▶ **TASK DIRECTIONS**
Return, from the material below, each line in which "will" occurs.

────────────────────

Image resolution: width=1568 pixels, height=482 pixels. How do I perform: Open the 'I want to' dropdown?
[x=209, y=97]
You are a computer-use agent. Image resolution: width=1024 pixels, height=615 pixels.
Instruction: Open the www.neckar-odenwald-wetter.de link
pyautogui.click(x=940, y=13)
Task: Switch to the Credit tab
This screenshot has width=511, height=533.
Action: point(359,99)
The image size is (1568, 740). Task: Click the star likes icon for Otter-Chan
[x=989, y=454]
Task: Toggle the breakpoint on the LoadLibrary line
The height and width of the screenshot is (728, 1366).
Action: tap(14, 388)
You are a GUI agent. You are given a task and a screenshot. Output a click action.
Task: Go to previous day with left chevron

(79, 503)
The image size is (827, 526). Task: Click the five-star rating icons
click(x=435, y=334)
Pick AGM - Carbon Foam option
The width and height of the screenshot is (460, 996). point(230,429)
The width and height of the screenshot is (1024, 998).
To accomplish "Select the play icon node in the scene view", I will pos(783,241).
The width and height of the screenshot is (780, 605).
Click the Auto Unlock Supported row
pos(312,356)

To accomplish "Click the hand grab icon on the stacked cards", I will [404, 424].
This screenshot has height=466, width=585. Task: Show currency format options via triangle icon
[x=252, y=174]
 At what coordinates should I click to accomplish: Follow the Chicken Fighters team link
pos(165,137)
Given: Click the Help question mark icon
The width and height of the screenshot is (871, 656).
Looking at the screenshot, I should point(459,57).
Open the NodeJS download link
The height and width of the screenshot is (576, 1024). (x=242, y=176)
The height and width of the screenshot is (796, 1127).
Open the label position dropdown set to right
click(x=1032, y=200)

────────────────────

▶ **SOLUTION**
To accomplish "Select the play icon node in the scene view", I will pos(783,241).
To accomplish "Click the hand grab icon on the stacked cards", I will [404, 424].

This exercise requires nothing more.